FunctionInputReturns
writeReoGridJson(ws, opts?)one Worksheet, or { name, worksheet }[]ReoGridJsonDocument
stringifyReoGridJson(ws, opts?)same, plus { pretty }string
parseReoGridJson(str)JSON stringvalidated ReoGridJsonDocument
readReoGridJson(ws, doc, opts?)worksheet + documentthe worksheet (applies the first sheet)
readReoGridJsonAll(doc, opts)document + { createWorksheet }{ sheets, activeSheet }
grid.toJson()whole-workbook ReoGridJsonDocument
grid.loadJson(doc)document (unknown)void (replaces all sheets)

Write options

writeReoGridJson(worksheet, {
  sheetName: 'Q3',                          // name when passing a single worksheet
  activeSheet: 0,                           // index active on load (multi-sheet)
  definedNames: [{ name: 'TaxRate', address: "Sheet1!$B$1" }],
  meta: { appName: 'Budget App', author: 'jane', createdAt: '2026-06-27T00:00:00Z' },
});

stringifyReoGridJson(worksheet, { pretty: true }); // 2-space indented string

Read options

readReoGridJson(worksheet, doc, {
  rebuildFormulas: false, // defer recalculation for bulk loads, then call ws.rebuildFormulas()
});

Multiple sheets

writeReoGridJson accepts an array; readReoGridJsonAll rebuilds them via a factory you supply (your app owns sheet tabs above this layer):

import { writeReoGridJson, readReoGridJsonAll } from '@reogrid/lite';

// Write several worksheets into one document
const doc = writeReoGridJson([
  { name: 'Jan', worksheet: janSheet },
  { name: 'Feb', worksheet: febSheet },
], { activeSheet: 1 });

// Read them back — createWorksheet produces a fresh sheet per entry
const { sheets, activeSheet } = readReoGridJsonAll(doc, {
  createWorksheet: () => new Worksheet(),
});

For the common case of a workbook bound to a grid, prefer grid.toJson() / grid.loadJson() — they handle the tab bar and active sheet for you.


Document anatomy

The format is designed to stay compact on real files.

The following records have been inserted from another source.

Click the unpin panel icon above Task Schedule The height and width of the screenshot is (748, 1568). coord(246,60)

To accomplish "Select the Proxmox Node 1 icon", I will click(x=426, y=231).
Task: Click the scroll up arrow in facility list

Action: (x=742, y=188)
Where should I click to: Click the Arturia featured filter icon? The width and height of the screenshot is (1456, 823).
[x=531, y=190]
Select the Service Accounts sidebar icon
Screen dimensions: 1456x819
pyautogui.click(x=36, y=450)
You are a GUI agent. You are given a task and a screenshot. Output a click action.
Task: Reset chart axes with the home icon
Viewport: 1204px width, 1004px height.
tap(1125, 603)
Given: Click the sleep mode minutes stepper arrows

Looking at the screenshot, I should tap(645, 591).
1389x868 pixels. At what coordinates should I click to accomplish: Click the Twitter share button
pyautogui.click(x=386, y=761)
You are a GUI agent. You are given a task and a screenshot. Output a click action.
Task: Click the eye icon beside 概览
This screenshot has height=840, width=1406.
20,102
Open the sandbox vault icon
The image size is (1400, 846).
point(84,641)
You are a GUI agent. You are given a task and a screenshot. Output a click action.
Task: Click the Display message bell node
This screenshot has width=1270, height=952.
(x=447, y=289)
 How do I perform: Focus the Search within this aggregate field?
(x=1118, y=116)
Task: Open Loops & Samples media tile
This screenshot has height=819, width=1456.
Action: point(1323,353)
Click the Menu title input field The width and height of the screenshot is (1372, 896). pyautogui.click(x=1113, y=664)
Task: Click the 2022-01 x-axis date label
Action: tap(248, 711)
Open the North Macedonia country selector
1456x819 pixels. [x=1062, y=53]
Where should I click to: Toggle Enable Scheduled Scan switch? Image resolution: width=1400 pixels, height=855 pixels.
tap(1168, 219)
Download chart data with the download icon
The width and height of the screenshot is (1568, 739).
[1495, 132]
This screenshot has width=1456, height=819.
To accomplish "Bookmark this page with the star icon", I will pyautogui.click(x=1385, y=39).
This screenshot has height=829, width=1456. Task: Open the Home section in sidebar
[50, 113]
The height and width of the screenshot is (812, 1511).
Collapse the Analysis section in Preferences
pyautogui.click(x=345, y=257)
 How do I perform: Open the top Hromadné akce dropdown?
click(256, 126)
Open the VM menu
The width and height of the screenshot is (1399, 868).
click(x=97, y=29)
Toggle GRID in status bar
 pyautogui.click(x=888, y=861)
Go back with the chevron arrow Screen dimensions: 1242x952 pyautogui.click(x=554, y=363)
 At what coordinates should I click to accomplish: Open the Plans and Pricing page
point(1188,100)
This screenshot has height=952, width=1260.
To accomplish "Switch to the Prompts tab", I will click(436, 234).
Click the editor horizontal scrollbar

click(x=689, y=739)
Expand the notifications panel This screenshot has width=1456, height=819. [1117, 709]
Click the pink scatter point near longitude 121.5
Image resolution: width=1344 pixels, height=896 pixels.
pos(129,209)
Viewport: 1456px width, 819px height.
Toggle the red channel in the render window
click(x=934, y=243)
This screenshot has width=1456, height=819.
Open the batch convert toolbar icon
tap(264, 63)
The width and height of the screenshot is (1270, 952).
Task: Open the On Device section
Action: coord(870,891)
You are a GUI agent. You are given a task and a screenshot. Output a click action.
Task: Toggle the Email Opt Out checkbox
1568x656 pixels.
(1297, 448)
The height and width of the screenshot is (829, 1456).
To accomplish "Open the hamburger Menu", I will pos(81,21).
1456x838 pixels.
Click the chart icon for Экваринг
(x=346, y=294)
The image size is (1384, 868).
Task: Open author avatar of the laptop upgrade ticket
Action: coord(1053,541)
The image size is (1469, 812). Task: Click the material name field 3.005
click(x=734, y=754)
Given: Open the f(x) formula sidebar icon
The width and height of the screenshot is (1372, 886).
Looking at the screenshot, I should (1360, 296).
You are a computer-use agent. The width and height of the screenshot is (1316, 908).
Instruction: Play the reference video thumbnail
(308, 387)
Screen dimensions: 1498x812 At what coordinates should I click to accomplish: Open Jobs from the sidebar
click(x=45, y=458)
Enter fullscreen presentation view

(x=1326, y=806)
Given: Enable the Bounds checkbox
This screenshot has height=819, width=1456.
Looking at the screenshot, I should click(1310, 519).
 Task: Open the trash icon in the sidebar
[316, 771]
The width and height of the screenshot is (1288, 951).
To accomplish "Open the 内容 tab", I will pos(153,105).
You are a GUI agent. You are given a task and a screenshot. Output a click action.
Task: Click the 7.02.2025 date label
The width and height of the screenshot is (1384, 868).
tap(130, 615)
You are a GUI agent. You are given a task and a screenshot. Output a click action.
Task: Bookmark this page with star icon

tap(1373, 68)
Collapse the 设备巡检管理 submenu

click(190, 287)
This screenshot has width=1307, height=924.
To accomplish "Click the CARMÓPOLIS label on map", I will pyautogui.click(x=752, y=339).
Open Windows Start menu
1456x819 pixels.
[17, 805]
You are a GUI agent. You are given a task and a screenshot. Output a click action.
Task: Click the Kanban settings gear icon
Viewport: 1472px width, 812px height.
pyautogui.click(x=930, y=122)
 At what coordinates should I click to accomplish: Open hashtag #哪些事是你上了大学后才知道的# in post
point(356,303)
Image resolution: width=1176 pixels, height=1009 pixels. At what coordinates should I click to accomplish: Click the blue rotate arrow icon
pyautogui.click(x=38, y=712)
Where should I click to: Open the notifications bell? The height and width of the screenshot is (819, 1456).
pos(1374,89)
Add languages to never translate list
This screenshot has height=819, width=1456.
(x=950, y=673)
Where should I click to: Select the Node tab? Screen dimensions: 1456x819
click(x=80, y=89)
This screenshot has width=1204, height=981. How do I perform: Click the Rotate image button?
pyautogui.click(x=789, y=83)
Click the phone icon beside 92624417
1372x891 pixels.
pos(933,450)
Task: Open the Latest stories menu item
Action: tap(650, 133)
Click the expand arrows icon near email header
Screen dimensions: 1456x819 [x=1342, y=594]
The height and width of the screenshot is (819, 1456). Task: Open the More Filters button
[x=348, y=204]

Cells, styles, merges, and borders are stored as sparse arrays (never dense matrices), keys are short (r, c, v, f, s), styles and number formats live in shared dictionaries referenced by index, and row/column sizes are run-length encoded.

{
  "format": "reogrid-json",     // magic string — readers reject mismatches
  "version": 1,                  // major version — readers reject newer
  "meta": { "appName": "Budget App", "modifiedAt": "2026-06-27T09:00:00Z" },
  "workbook": {
    "activeSheet": 0,
    "sheets": [
      {
        "name": "Sheet1",
        "rowCount": 100,
        "columnCount": 26,
        "cells": [
          { "r": 0, "c": 0, "v": "Region", "s": 1 },   // v = value, s = style index
          { "r": 1, "c": 0, "v": "Tokyo" },
          { "r": 1, "c": 1, "v": "1200" },
          { "r": 2, "c": 1, "f": "=B2*1.1" }            // f = formula source
        ],
        "merges": [{ "r": 0, "c": 0, "rs": 1, "cs": 3 }]
      }
    ]
  },
  "styles": [ {}, { "bold": true, "bg": "#f1f5f9" } ],   // index 0 = default style
  "numberFormats": ["General", "#,##0.00"],
  "definedNames": [{ "name": "TaxRate", "address": "Sheet1!$B$1" }]
}

Files are not meant to be hand-edited — the writer always produces the most compact valid document, and the reader tolerates any valid document regardless of those optimizations.


What’s preserved

ContentReoGrid JSONxlsx round-trip
Cell values, formulas
Styles, number formats, rich text
Merges, borders, column/row sizes
Freeze panes, hidden rows/cols
Conditional formatting, validationpartial
Outlines / grouping
Filter statepartial
Custom cell types (checkbox, dropdown, progress)❌ (xlsx has no concept)
Cell protection, alternate rowspartial
Named ranges (definedNames)

Use ReoGrid JSON when you want the editor to reopen exactly as the user left it. Use xlsx when the file has to be opened in Excel or another tool.